• _BRIEF_
Using the entries below, output exactly the line containing "Viewport: 800px width, 600px height." and all lines that follow it to the end.

──────── MATERIAL TO PROCESS ────────

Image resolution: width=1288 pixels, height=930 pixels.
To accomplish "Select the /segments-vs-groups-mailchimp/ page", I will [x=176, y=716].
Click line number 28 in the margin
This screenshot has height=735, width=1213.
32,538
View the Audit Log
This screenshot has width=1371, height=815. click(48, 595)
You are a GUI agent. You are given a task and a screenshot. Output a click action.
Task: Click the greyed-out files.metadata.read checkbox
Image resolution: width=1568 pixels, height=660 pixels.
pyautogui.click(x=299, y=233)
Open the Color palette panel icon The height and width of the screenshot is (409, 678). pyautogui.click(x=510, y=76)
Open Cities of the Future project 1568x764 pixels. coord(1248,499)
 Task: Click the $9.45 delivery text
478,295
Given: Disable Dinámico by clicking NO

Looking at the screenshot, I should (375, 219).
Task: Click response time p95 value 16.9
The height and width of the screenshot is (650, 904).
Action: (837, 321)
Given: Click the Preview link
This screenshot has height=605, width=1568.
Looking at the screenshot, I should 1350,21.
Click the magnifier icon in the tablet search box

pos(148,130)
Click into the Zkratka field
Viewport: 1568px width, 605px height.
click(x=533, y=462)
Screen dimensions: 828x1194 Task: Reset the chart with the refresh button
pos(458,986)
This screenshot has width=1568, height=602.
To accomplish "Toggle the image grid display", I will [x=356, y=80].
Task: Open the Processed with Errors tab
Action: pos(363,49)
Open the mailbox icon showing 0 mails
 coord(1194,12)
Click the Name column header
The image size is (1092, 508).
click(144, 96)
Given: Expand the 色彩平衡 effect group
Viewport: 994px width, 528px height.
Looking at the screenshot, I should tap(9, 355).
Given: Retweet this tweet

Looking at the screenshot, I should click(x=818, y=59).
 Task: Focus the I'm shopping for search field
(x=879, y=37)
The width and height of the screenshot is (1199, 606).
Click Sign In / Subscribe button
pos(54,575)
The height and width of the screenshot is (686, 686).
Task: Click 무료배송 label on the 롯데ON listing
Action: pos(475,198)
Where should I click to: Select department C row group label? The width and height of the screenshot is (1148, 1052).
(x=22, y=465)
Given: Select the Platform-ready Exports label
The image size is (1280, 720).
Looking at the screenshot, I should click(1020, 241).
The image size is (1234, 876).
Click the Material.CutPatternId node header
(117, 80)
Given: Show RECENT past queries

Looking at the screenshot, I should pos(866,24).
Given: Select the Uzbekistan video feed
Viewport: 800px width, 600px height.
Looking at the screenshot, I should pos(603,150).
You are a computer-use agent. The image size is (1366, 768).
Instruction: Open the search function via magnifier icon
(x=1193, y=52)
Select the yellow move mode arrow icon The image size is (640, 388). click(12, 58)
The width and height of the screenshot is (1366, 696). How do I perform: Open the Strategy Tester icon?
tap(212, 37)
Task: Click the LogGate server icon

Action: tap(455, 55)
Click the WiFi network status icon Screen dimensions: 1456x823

────────

• _TASK OUTPUT_
Viewport: 800px width, 600px height.
Looking at the screenshot, I should pos(603,150).
You are a computer-use agent. The image size is (1366, 768).
Instruction: Open the search function via magnifier icon
(x=1193, y=52)
Select the yellow move mode arrow icon The image size is (640, 388). click(12, 58)
The width and height of the screenshot is (1366, 696). How do I perform: Open the Strategy Tester icon?
tap(212, 37)
Task: Click the LogGate server icon

Action: tap(455, 55)
Click the WiFi network status icon Screen dimensions: 1456x823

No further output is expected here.